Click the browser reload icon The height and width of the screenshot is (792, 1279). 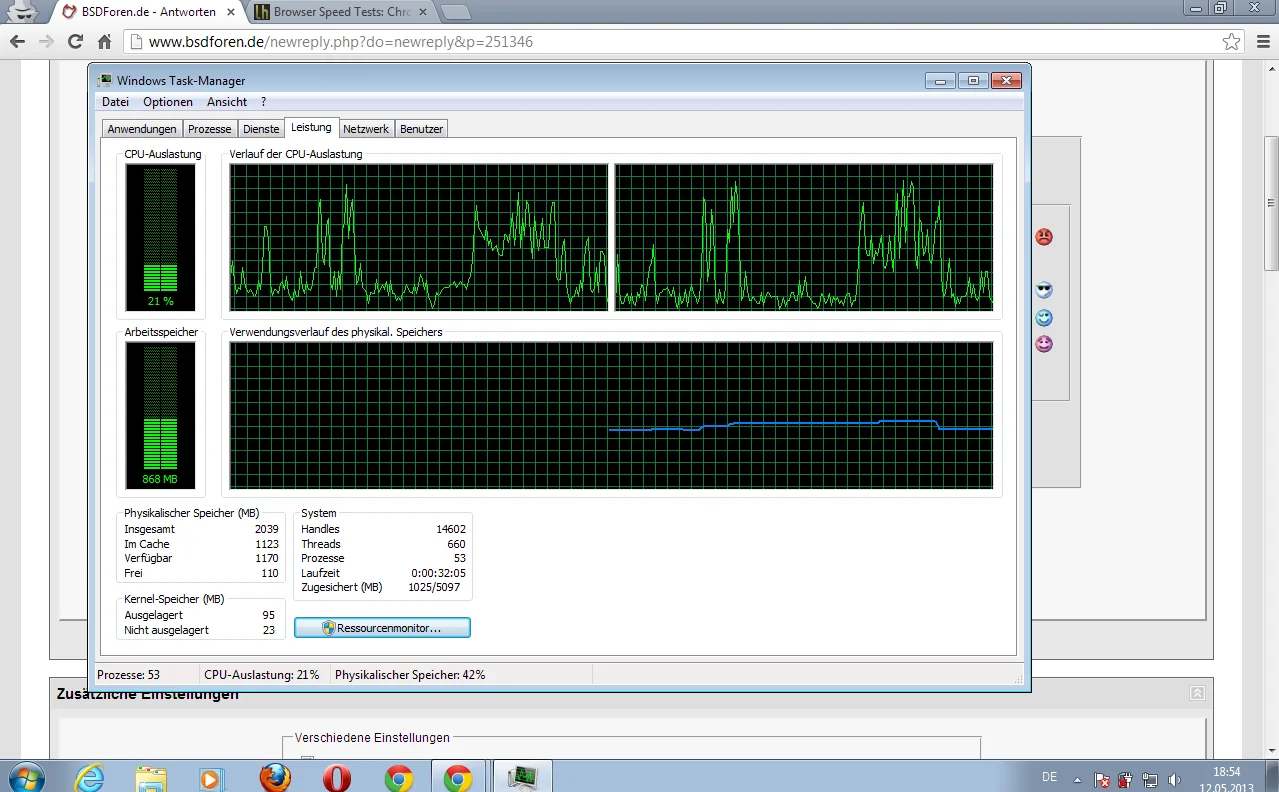[x=75, y=42]
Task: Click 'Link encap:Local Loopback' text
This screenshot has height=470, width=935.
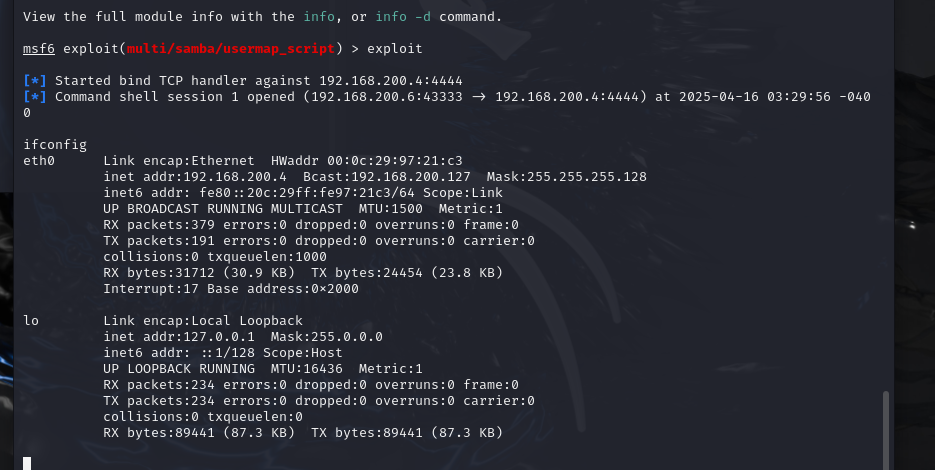Action: (x=202, y=320)

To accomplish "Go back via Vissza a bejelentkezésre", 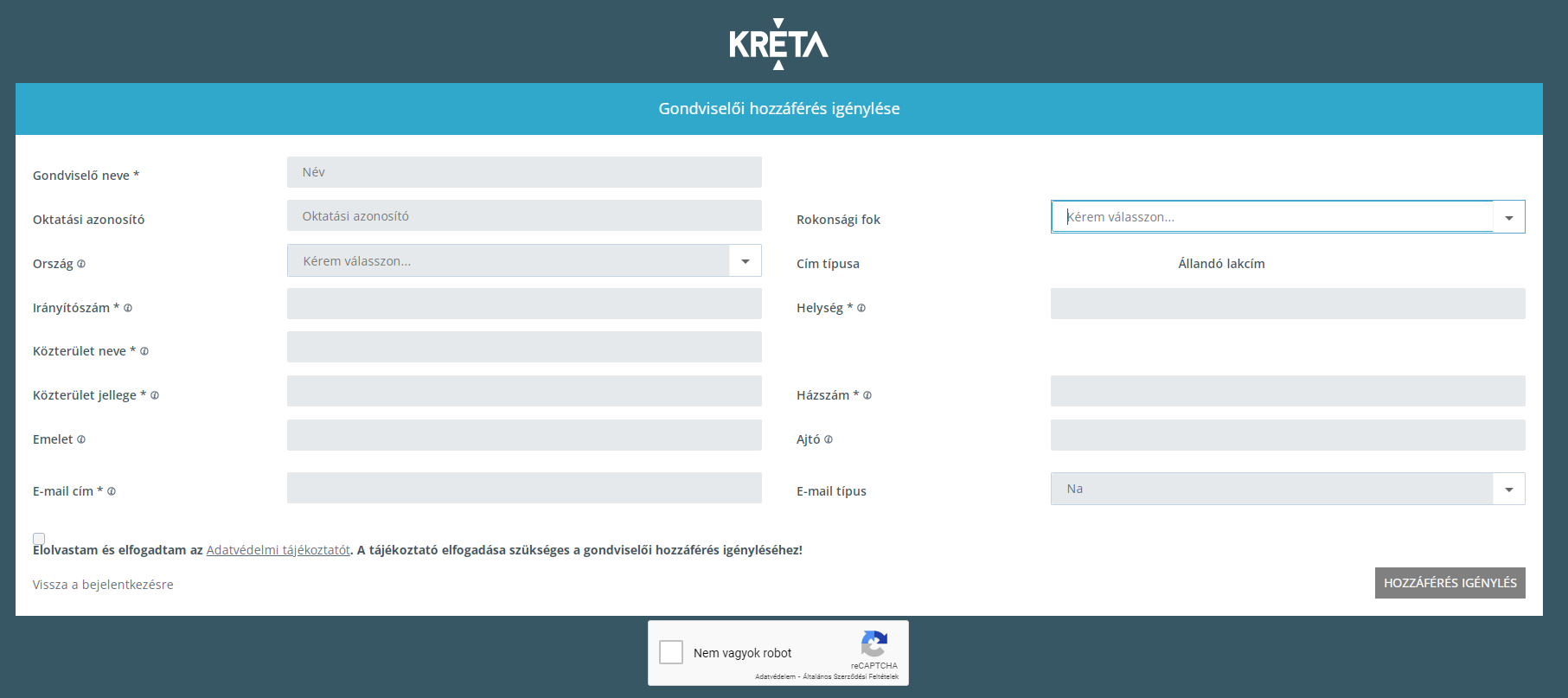I will point(103,585).
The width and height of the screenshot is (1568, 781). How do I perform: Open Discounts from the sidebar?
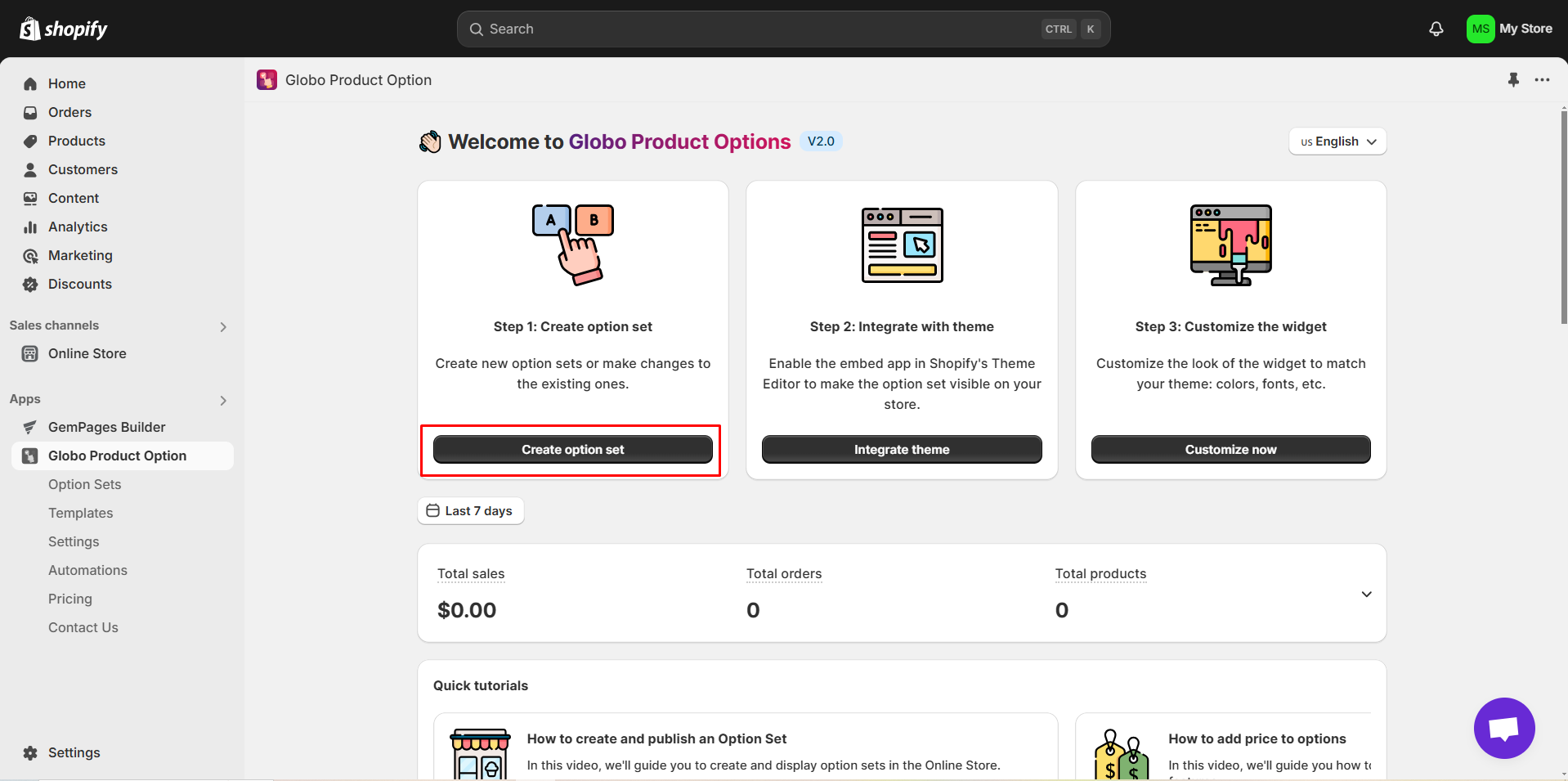click(x=79, y=284)
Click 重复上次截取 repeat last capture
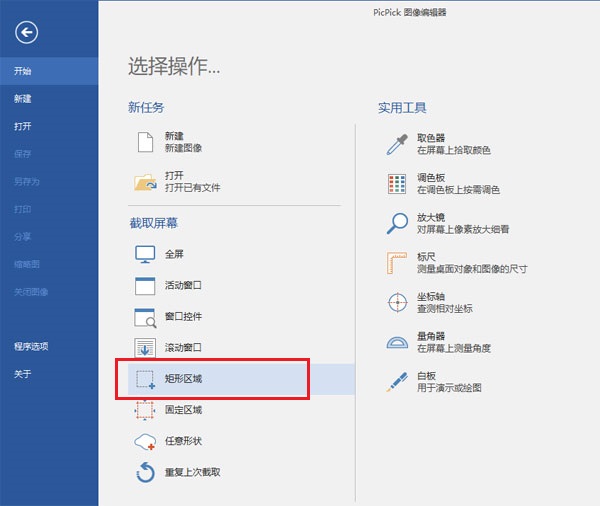This screenshot has width=600, height=506. tap(191, 472)
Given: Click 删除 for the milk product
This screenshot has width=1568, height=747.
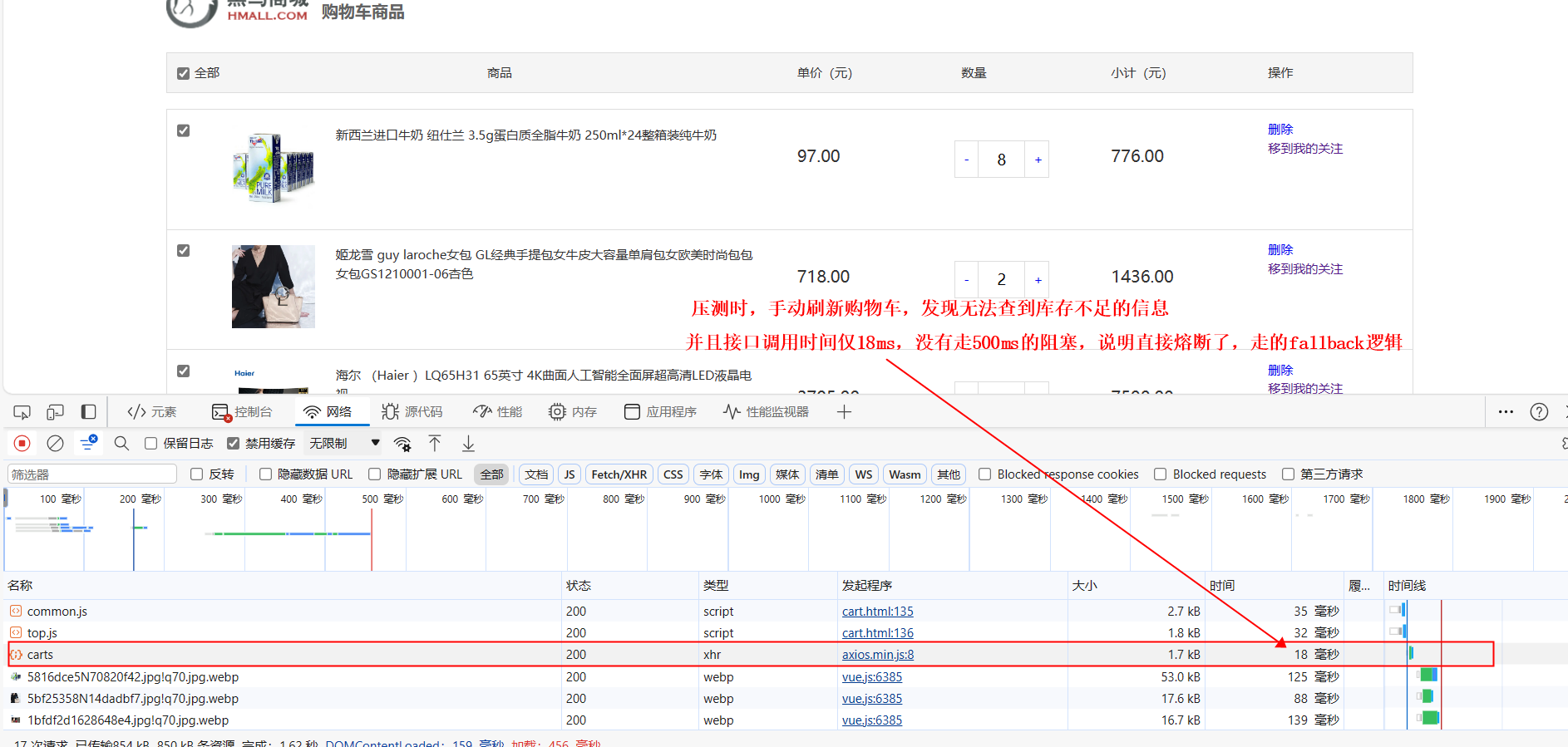Looking at the screenshot, I should pos(1280,130).
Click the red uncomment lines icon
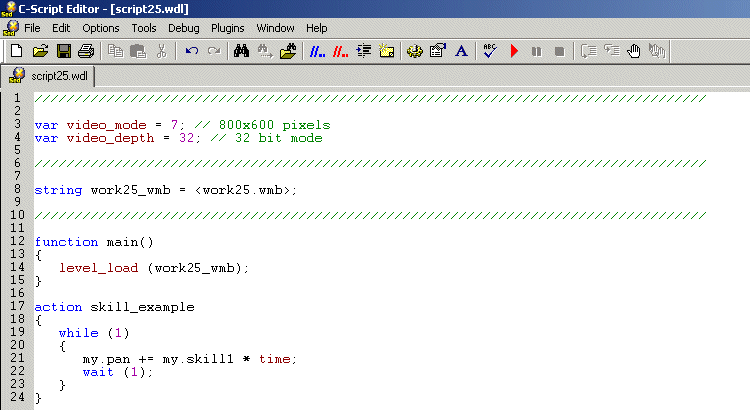750x410 pixels. tap(341, 50)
★ ★ ★ ★
Please write out, word for word, each line from the one with "This screenshot has width=1568, height=747." to the last line of the data, keeping both ends and omitting pictures.

This screenshot has width=1568, height=747.
Looking at the screenshot, I should pos(1280,130).
Click the red uncomment lines icon
750x410 pixels. tap(341, 50)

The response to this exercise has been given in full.